• [SET OF TASKS]
A: Answer these questions about the Machinists Union Racing text, with each answer marked (i), (ii) or (iii) on its own line:
(i) Who ran the team?
(ii) Which beer company also sponsored the team, and in which years?
(iii) At which track did Roger Mears finish fourth in 1982?
B: Reproduce word for word the portion of the Machinists Union Racing text between "Machinists Union Racing" and "1981 to 1990.", inclusive.
C: Take the Machinists Union Racing text further, picking up after its last sentence.

• [PAGE EXCERPT]

»»

Machinists Union Racing was a CART Indy Car team owned by the International Association of Machinists and Aerospace Workers and run by the IAM's national automotive coordinator Andy Kenopensky, a former appointee to the United States Metric Board. The team competed in CART from 1981 to 1990.

The team was the brainchild of IAM president William Winpisinger. It began sponsoring racing in 1978 by sponsoring a USAC Champ Car race at Trenton Speedway and sponsoring the Indy Car driven by Jerry Karl. The union formed its own team in 1981. From 1981 to 1988 it was additionally sponsored by Schaefer Beer alongside the Machinists Union branding. The team's most notable drivers during this time were Josele Garza who drove for the team from 1983 to 1987 and Roger Mears who drove for the team in 1982 and 1983. Garza finished 12th in the CART championship in 1985 and 11th in 1987. Garza brought the team its best CART finish of second at the Michigan 500 in 1986. Mears finished 9th in 1982 and 12th in 1983 and finished fourth at Riverside International Raceway in 1982. Scott Atchison and Kevin Cogan drove for the team in 1988 and saw little success, although Cogan did register the team's best finish of third at the Long Beach Grand Prix in 1988, finishing 13th in the 1988 championship while Atchison finished 20th. Veteran driver Pancho Carter joined the team with co-sponsorship from Hardee's and finished 13th and 20th in two seasons with the team with a best finish of 7th, coming in his first race for the team.

««

• [SUPPLIED INFORMATION]
»»

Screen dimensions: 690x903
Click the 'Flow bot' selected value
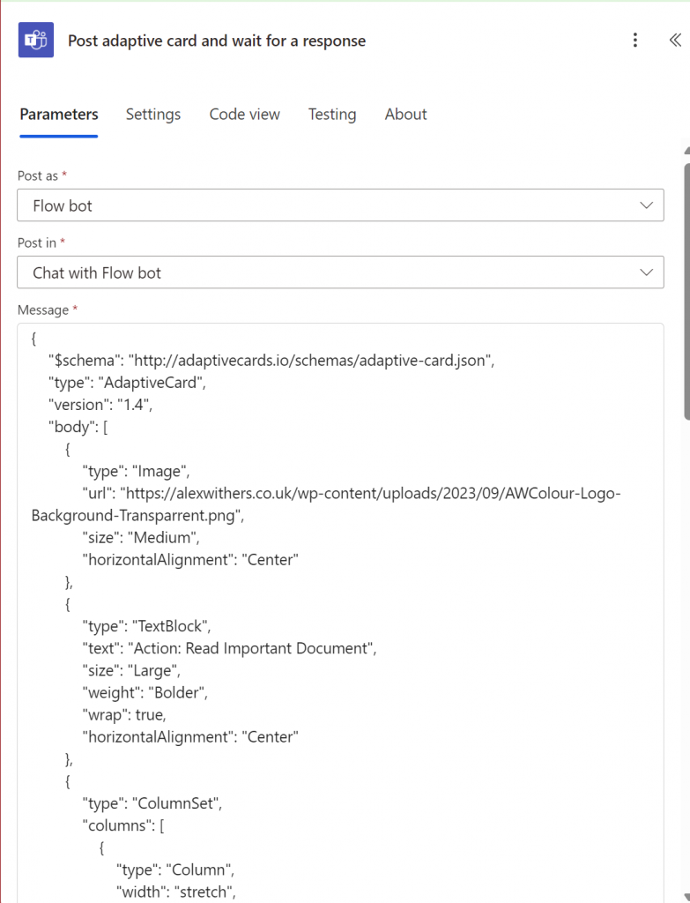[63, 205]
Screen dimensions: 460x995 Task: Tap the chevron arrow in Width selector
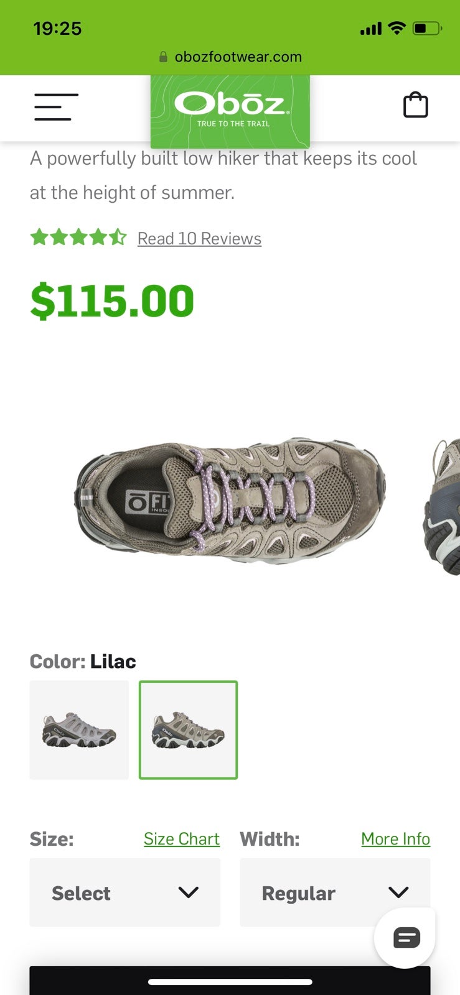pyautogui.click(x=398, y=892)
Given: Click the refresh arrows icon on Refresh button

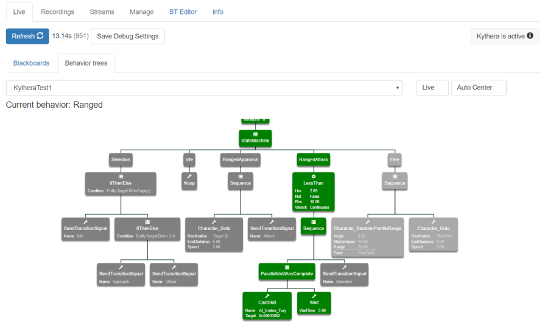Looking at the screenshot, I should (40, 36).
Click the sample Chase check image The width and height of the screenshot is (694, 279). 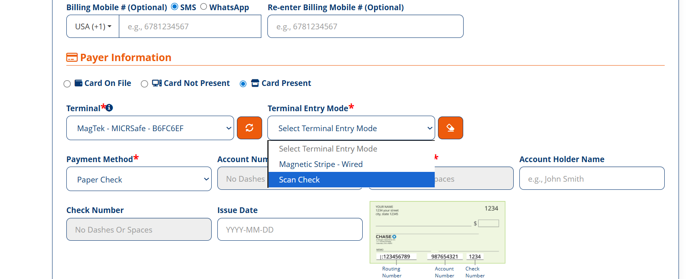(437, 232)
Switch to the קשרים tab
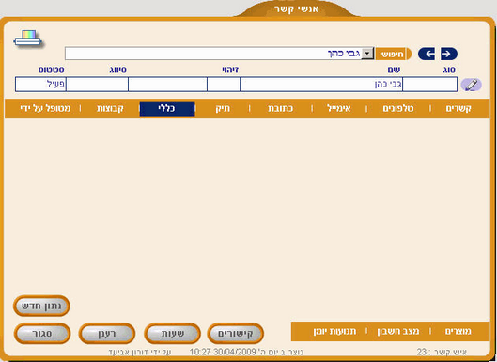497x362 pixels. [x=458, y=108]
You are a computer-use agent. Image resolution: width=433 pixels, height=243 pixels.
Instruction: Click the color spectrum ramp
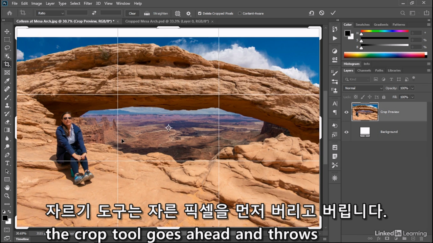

««

• [ANSWERS FOR THE EXERCISE]
A:
(i) Andy Kenopensky, the IAM's national automotive coordinator
(ii) Schaefer Beer, from 1981 to 1988
(iii) Riverside International Raceway

B:
Machinists Union Racing was a CART Indy Car team owned by the International Association of Machinists and Aerospace Workers and run by the IAM's national automotive coordinator Andy Kenopensky, a former appointee to the United States Metric Board. The team competed in CART from 1981 to 1990.

C:
All team members were card-carrying members of the IAM. They had initially experimented with building their own chassis in 1980 but it was abandoned before it hit the track.

Throughout his involvement in the sport, team manager Andy Kenopensky was a constant critic of CART's management of the sport and complained that the racing was too expensive and that rules were being crafted to benefit large-budget teams at the expense of small-budget teams such as his own.

The union and Schaefer also sponsored a NASCAR Winston Cup entry for Joe Ruttman in the 1989 Daytona 500 fielded by CalCar Motorsports.

Drivers
 Scott Atchison (1988)
 Pancho Carter (1987, 1989–1990)
 Kevin Cogan (1988–1989)
 Larry Dickson (1981)
 Chip Ganassi (1985–1986)
 Josele Garza (1983–1987)
 Pete Halsmer (1985)
 Jerry Karl (1978)
 Rupert Keegan (1985)
 Peter Kuhn (1984)
 Jan Lammers (1986)
 Randy Lewis (1984)
 Roger Mears (1982–1983)
 Rick Miaskiewicz (1987)
 Mike Nish (1986)
 Johnny Parsons (1984, 1986)
 Scott Pruett (1988)
 Chip Robinson (1987)
 Tom Sneva (1987)
 Sammy Swindell (1987) (failed to qualify)
 Phil Threshie (1980)
 Rich Vogler (1988)
 Desiré Wilson (1986)

Complete Racing Results

PPG CART Indycar World Series
(key)

 Ran in conjunction with Mergard Racing.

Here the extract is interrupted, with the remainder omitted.